Tutta la vicenda è come vista dall’esterno, da in alto, molto in alto. Il compositore non si appassiona più alle vicende umane ma le osserva distaccandosene con saggezza senile, comprensiva, bonaria e quasi intenerita. Tutto l’agire umano assume quindi l’aspetto di un inutile gesticolare, un affannarsi egocentrico; le passioni umane sono solamente piccole turbe, il palpito stesso di un qualcosa di più grande ed altrettanto incomprensibile. Un teatro di burattini, le cui fila sono mosse da qualcuno o qualcosa di invisibile ed imperscrutabile; “Tutto nel mondo è burla” recita la fuga finale.

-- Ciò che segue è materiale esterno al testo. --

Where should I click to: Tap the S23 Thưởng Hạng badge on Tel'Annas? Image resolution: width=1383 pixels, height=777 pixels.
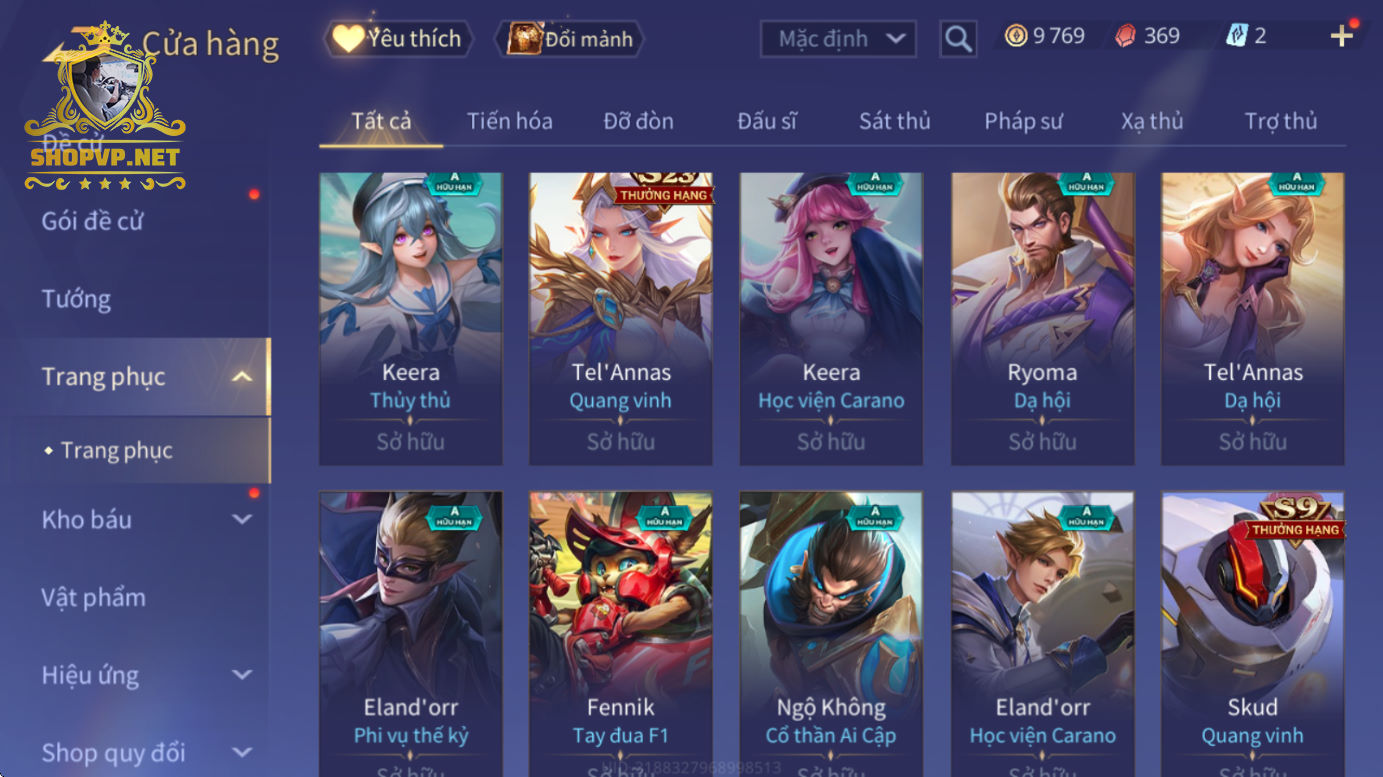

I momenti comici non mancano certo, due burle ai danni del protagonista e svariati suoi monologhi, tra cui il “Va’, vecchio John” nel quale egli crede di essere ancora piacente; senza contare gli elogi alla sua proverbiale pancia. Ma. Un Ma c’è sempre, soprattutto in un’opera profonda e densa di significati come il Falstaff. Ed il Ma arriva nel momento a mio avviso centrale di tutta la composizione. Dopo essere stato umiliato e gettato in un cesto per bucato dentro le acque del Tamigi, il vecchio John intona:

Io, dunque, avrò vissuto tanti anni, audace e destro
cavaliere, per essere portato in un canestro
e gittato al canale co’ pannilini biechi,
come si fa coi gatti e i catellini ciechi.
Ché se non galleggiava per me quest’epa tronfia,
certo affogavo. Brutta morte. L’acqua mi gonfia.
Mondo reo. Non c’è più virtù. Tutto declina.
Va’, vecchio John, va’, va’ per la tua via; cammina
finché tu muoia. Allor scomparirà la vera
virilità del mondo. Che giornataccia nera!
M’aiuti il ciel! Impinguo troppo. Ho dei peli grigi.

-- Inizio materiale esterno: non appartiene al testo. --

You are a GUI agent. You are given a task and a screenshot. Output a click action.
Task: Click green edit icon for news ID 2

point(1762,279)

13 falstaffGià, non c’è più virtù in questo reo mondo, tutto declina, si ingrassa ed imbiancano i capelli.
A me il Falstaff fa sempre uno strano effetto. Sento tutta la caducità dell’esistenza, il vano ed inutile dimenarsi. Ed il comico diventa amaro, troppo amaro.

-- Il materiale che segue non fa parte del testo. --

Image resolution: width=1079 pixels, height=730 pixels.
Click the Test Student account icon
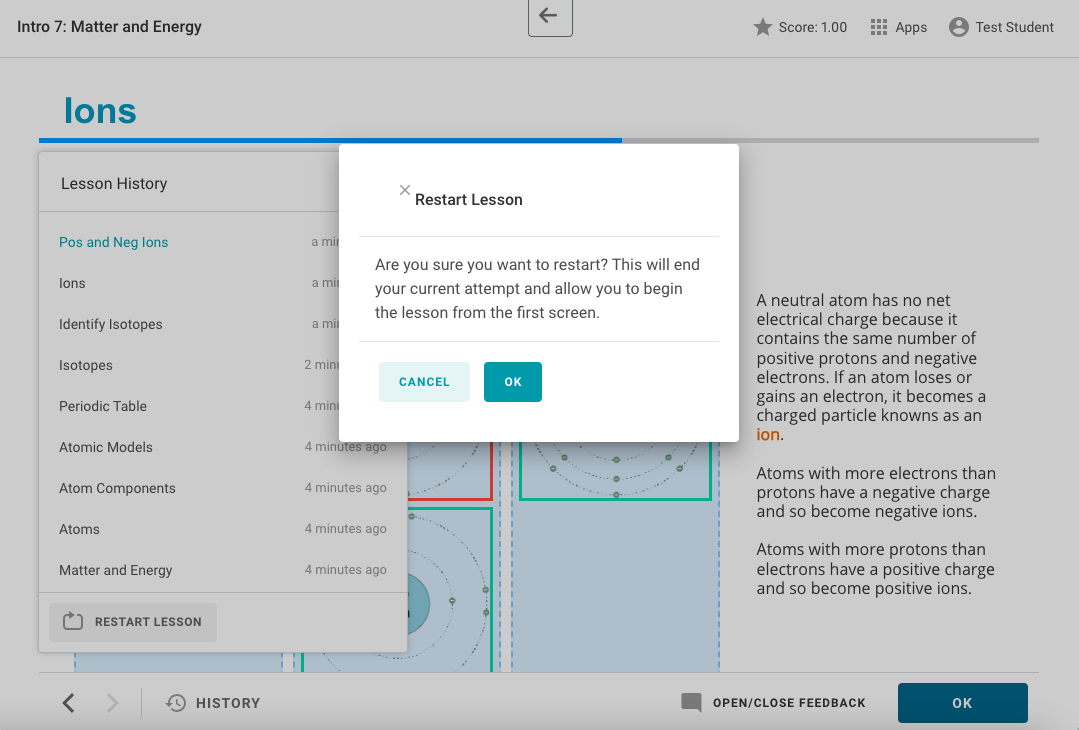click(958, 27)
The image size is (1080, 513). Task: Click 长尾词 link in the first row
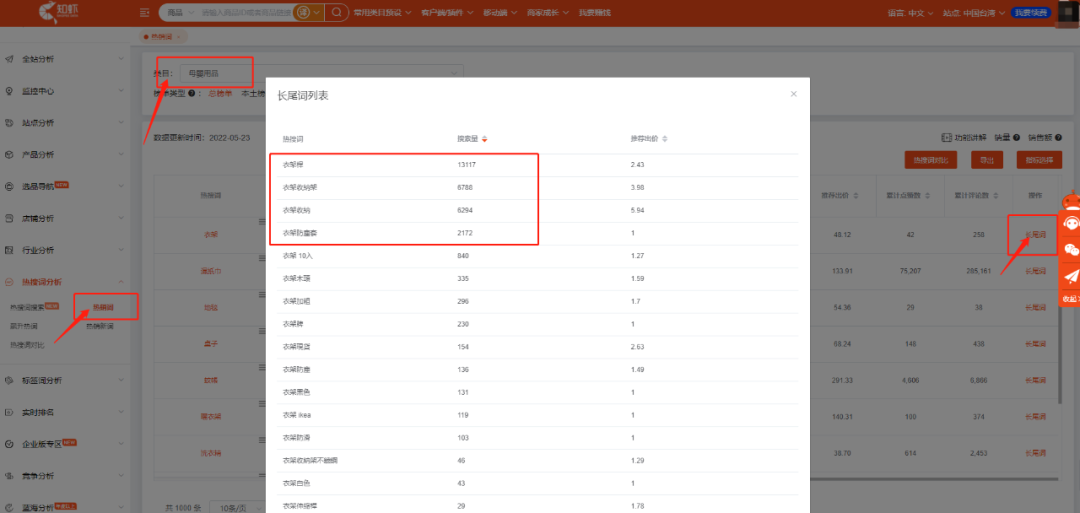coord(1035,235)
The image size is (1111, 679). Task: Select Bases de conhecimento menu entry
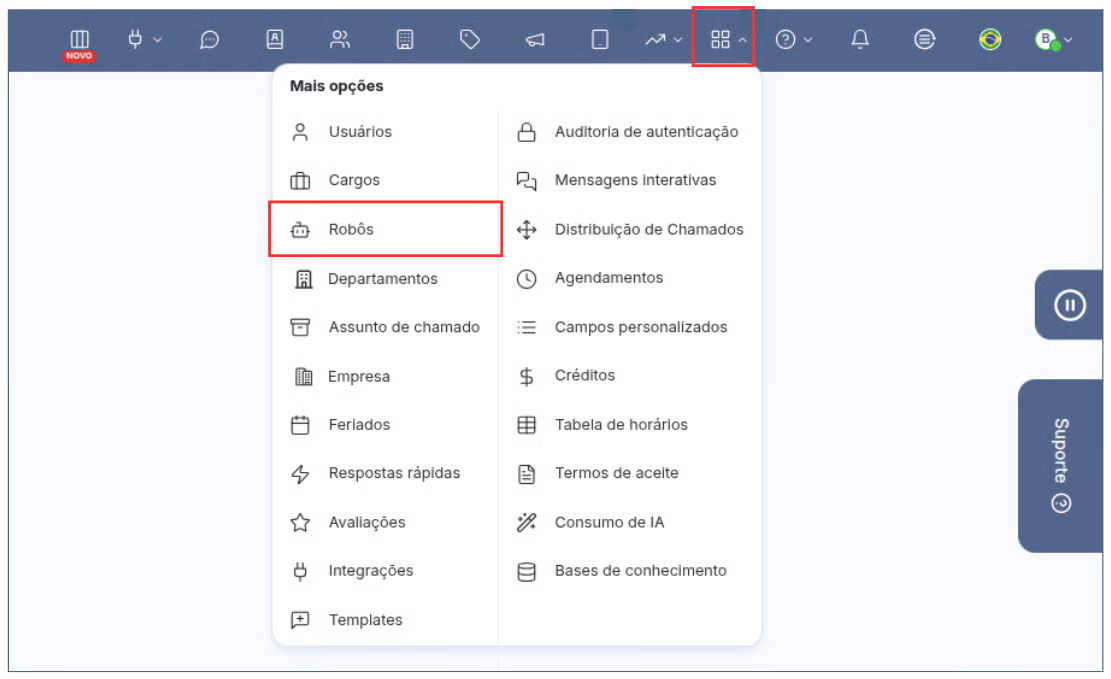click(640, 571)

Durante l’attesa prima dell’inizio dello spettacolo osservavo le tre signore anziane davanti a me, due delle quali camminavano grazie ad un bastone. Improvvisamente mi sono vista al loro posto, tra trent’anni, e sono stata presa dall’angoscia, da un profondo panico. Per la prima volta nella mia vita ho provato il terrore cieco e violento di invecchiare. Mi sono resa conto che presto non avrei più potuto contare sulle migliori carte in mio possesso al momento: giovinezza, entusiasmo, bellezza (insomma, quella più o meno…) e soprattutto il tempo. Allucinante. Ho tentato quindi di reprimere le mie sensazioni e di concentrarmi sullo spettacolo.

Álvarez è stato semplicemente meraviglioso. Vocalmente irreprensibile, suadente, emissione perfetta, accento efficace, fraseggio curato. Interpretazione molto intelligente la sua; invece di esagerare il personaggio rischiando di farne una caricatura, ne ha reso gli eccessi più tenui e sfumati, umanizzando ed avvicinando John ad ognuno di noi.
Ecco, è stato esattamente quello che mi ha fatto crollare. Nell’intervallo qualche lacrima è scesa, non ho potuto trattenermi e non mi vergogno a dirlo. Ho pensato a voi, giovani lettori di OperaLife, mi sono detta che avrei scritto un articolo su questa mia esperienza, per rendervi partecipi, per ammonirvi e per esortarvi. A cosa? A vivere appieno, come vi chiedo sempre. Sempre a fondo, sempre lottando per ciò che desiderate, amando e soffrendo senza sconti. Non fatevi mai ingabbiare, limitare, rinchiudere da niente e da nessuno. Come direbbe il buon vecchio Sir Falstaff: “Va’, vecchio John, va’, va’ per la tua via; cammina finché tu muoia” . Auguro ad ognuno di voi la migliore via possibile, la vostra via.